Section 8 also provides for a lender who accepts a security interest in the holdings as a buyer`s guarantee, when the lender provides value (the loan) and does not experience negative claims on the holdings (see Wis). Stat. Protected buyer status means that the mezzanine lender`s rights, because of its security shares, are exempt from any adverse claims of which it knows nothing when the lender acquires the property when it acquires Dener. Another important provision relates to the liability of the borrower and his related businesses. As a general rule, this provision provides, with certain exceptions, that the lender uses only collateral, i.e. interests in the owner or property. Exceptions are non-recourse cases, which allow the lender to obtain claims on the borrower and all guarantors after certain events are overst. The business concept here is that the lender can only recover against mortgaged capital security if the loan does not work for purely economic reasons. However, if there are losses due to bad actions of the borrower (for example.
B waste of assets or impaired funds), the lender should have rights against the borrower, guarantors and associated businesses to recover its losses. This is an area where mezzanine lenders may be more aggressive in the future, which will require more questions to create a retributive liability and will require additional insurance guarantees. Since the interests in the borrower offer guarantees for the mezzanine lender, ownership and control can be used to enhance an interest in securities, both of which offer a higher priority to perfection by submission. For perfection through possession or control, the borrower`s holdings must be governed by Article 8 of the Single Code of Commerce. The Mezzanine Lender-Borrower Relationship Parties to a mezzanine loan transaction will generally include the mezzanine borrower, the company that directly owns the real estate or operating transactions, the mortgage lender and the mezzanine lender. In addition, it is customary to require indirect owner controls to guarantees as an additional guarantee and to make bankruptcy less attractive. The mezzanine lender will also have specific rights to cure defaults under the mortgage. The underlying security of the mezzanine lender is the property, and it will not want to lose it in the event of forced execution of the mortgage, unless the value of the property has decreased with little probability of repossecing. The mezzanine lender will also require a ban on consensual foreclosure or closure instead of the closure of real estate security.
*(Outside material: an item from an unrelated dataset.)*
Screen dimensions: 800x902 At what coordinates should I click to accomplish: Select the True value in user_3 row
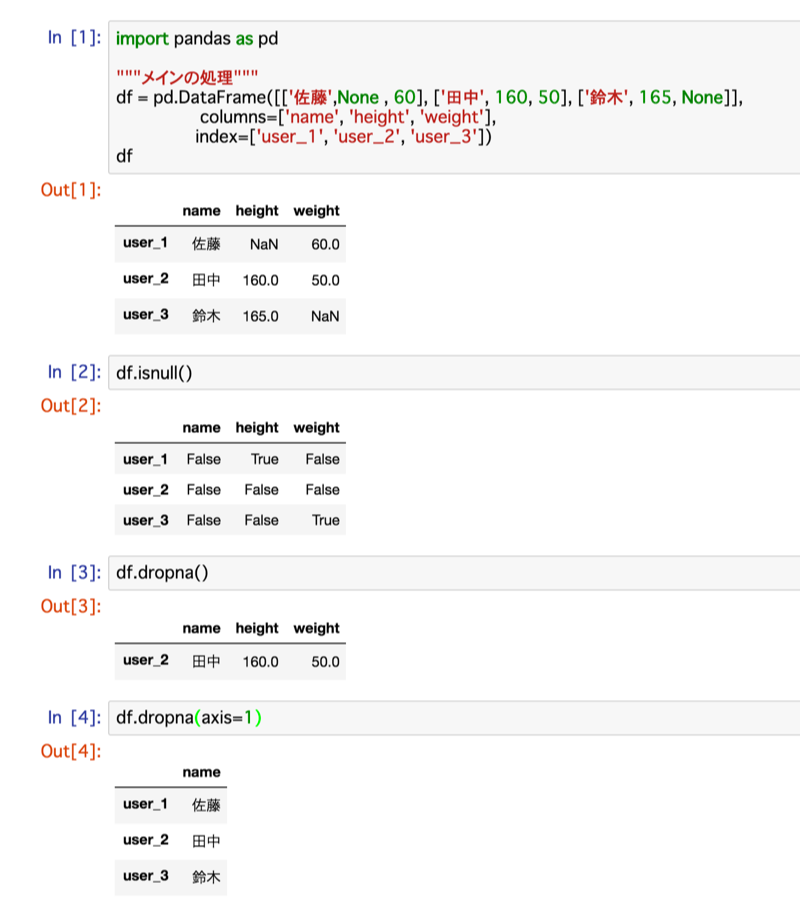click(x=325, y=520)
These parties are bound by the mortgage agreement, the mezzanine loan contract, the inter-creditor contract, the guarantee and guarantee contract and the guarantees. There will often be ancillary restrictions on cash management issues, which will give lenders the right to control the funds generated by the property as they transit through their bank accounts in certain circumstances. The agreement between the creditors and the guarantee and security agreement are discussed below. However, mezzanine lenders can obtain insurance policies from insurers that ensure the creation, perfection and priority of their safety interest in the property owner`s holdings. The lender may also be covered to ensure that the mezzanine borrower does own the subsecured interests and that the lender has protected the purchase status in accordance with UCC Section 8. Both the mortgage lender and the mezzanine lender may require tacit reciprocity pacts regarding the commercial or financial terms of their respective loans. Such agreements would prohibit, for example. B, changes to a lender`s corresponding loan documents, which would increase interest rates, increase the loan balance, lengthen or shorten maturities, cross-reference the loan with other loans and similar issues.